Linux NAT优化手册
最大连接数:
其实说来说去,就2个参数,还是看看原文吧,怕我给理会错了
还是这个详细:http://www.wallfire.org/misc/netfilter_conntrack_perf.txt
SMP(SMP环境中中断优化):
http://www.cs.uwaterloo.ca/~brecht/servers/apic/SMP-affinity.txt
—-
看别人说这样优化后效果不错,由于目前我所管理的NAT机器流量和连接数不至于这么大,所以算是没有验证过。
There are two parameters we can play with:
- the maximum number of allowed conntrack entries, which will be called
CONNTRACK_MAX in this document
- the size of the hash table storing the lists of conntrack entries, which
will be called HASHSIZE (see below for a description of the structure)
CONNTRACK_MAX is the maximum number of “sessions” (connection tracking entries)

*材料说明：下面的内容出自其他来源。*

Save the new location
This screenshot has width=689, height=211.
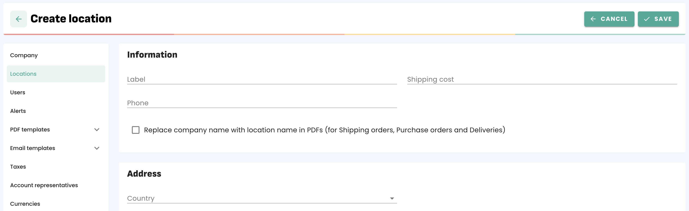(658, 19)
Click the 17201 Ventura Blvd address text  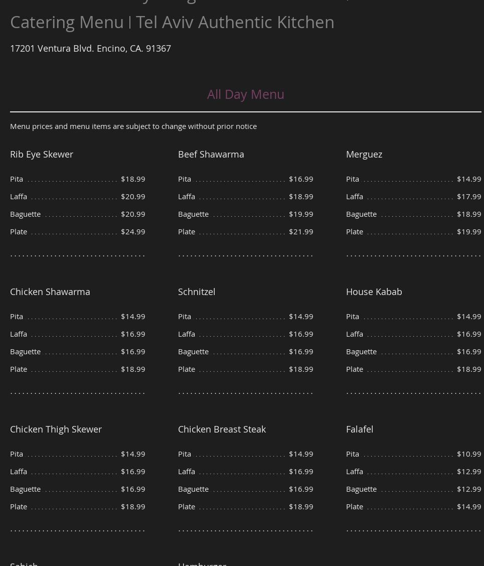90,48
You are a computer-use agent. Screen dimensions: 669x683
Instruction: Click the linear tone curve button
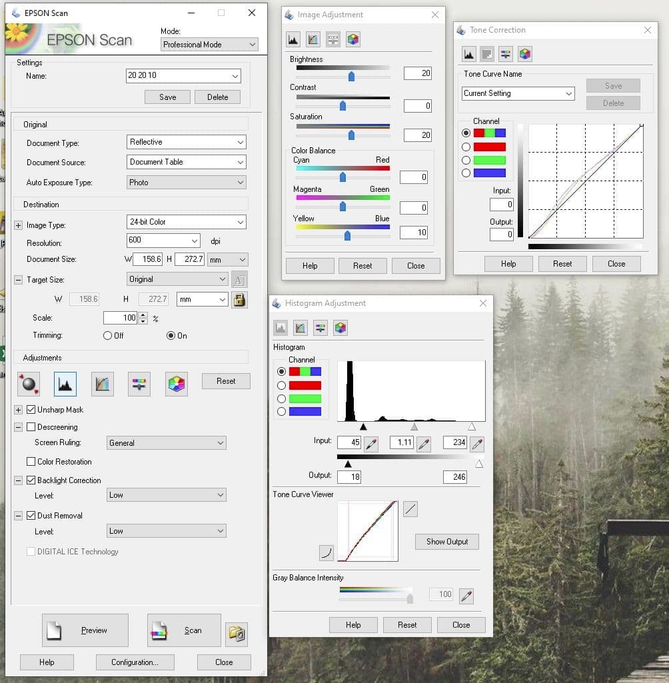tap(410, 510)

that can be handled simultaneously by netfilter in kernel memory.
A conntrack entry is stored in a node of a linked list, and there are several
lists, each list being an element in a hash table. So each hash table entry
(also called a bucket) contains a linked list of conntrack entries.
To access a conntrack entry corresponding to a packet, the kernel has to:
- compute a hash value according to some defined characteristics of the packet.

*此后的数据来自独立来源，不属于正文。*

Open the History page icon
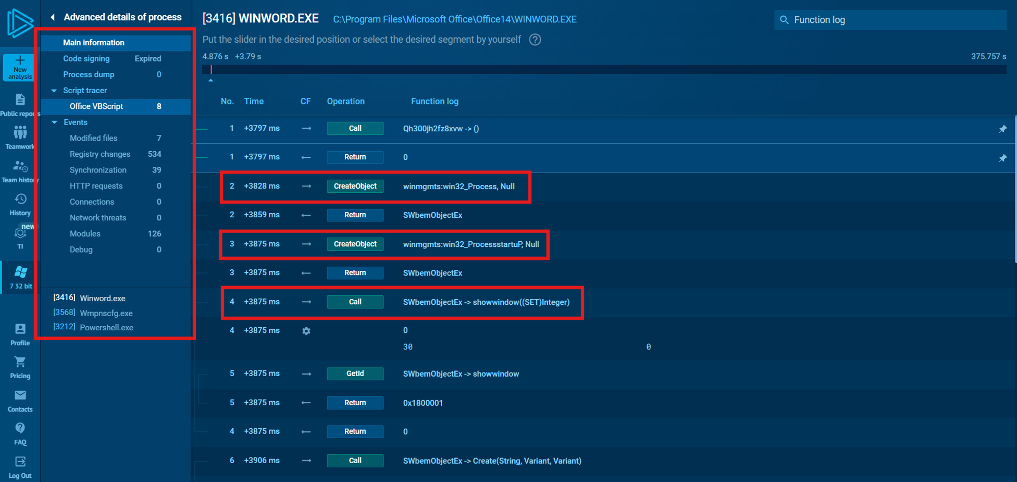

This is a constant time operation.
This hash value will then be used as an index in the hash table, where a
list of conntrack entries is stored.
- iterate over the linked list of conntrack entries to find the good one.
This is a more costly operation, depending on the size of the list (and on
the position of the wanted conntrack entry in the list).

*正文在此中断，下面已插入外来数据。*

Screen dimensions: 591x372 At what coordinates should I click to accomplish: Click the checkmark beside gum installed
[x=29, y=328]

The hash table contains HASHSIZE linked lists. When the limit is reached
(the total number of conntrack entries being stored has reached CONNTRACK_MAX),
each list will contain ideally (in the optimal case) about
CONNTRACK_MAX/HASHSIZE entries.
The hash table occupies a fixed amount of non-swappable kernel memory,
whether you have any connections or not. But the maximum number of conntrack
entries determines how many conntrack entries can be stored (globally into the
linked lists), i.e. how much kernel memory they will be able to occupy at most.
This document will now give you hints about how to choose optimal values for
HASHSIZE and CONNTRACK_MAX, in order to get the best out of the netfilter
conntracking/NAT system.
Default values of CONNTRACK_MAX and HASHSIZE
============================================
By default, both CONNTRACK_MAX and HASHSIZE get average values for
“reasonable” use, computed automatically according to the amount of
available RAM.
Default value of CONNTRACK_MAX
——————————
On i386 architecture, CONNTRACK_MAX = RAMSIZE (in bytes) / 16384 =
RAMSIZE (in MegaBytes) * 64.
So for example, a 32 bits PC with 512MB of RAM can handle 512*1024^2/16384 =
512*64 = 32768 simultaneous netfilter connections by default.
But the real formula is:
CONNTRACK_MAX = RAMSIZE (in bytes) / 16384 / (x / 32)
where x is the number of bits in a pointer (for example, 32 or 64 bits)
Please note that:
- default CONNTRACK_MAX value will not be inferior to 128
- for systems with more than 1GB of RAM, default CONNTRACK_MAX value is
limited to 65536 (but can of course be set to more manually).
Default value of HASHSIZE
————————-
By default, CONNTRACK_MAX = HASHSIZE * 8. This means that there is an average
of 8 conntrack entries per linked list (in the optimal case, and when
CONNTRACK_MAX is reached), each linked list being a hash table entry
(a bucket).
On i386 architecture, HASHSIZE = CONNTRACK_MAX / 8 =
RAMSIZE (in bytes) / 131072 = RAMSIZE (in MegaBytes) * 8.
So for example, a 32 bits PC with 512MB of RAM can store 512*1024^2/128/1024 =
512*8 = 4096 buckets (linked lists)
But the real formula is:
HASHSIZE = CONNTRACK_MAX / 8 = RAMSIZE (in bytes) / 131072 / (x / 32)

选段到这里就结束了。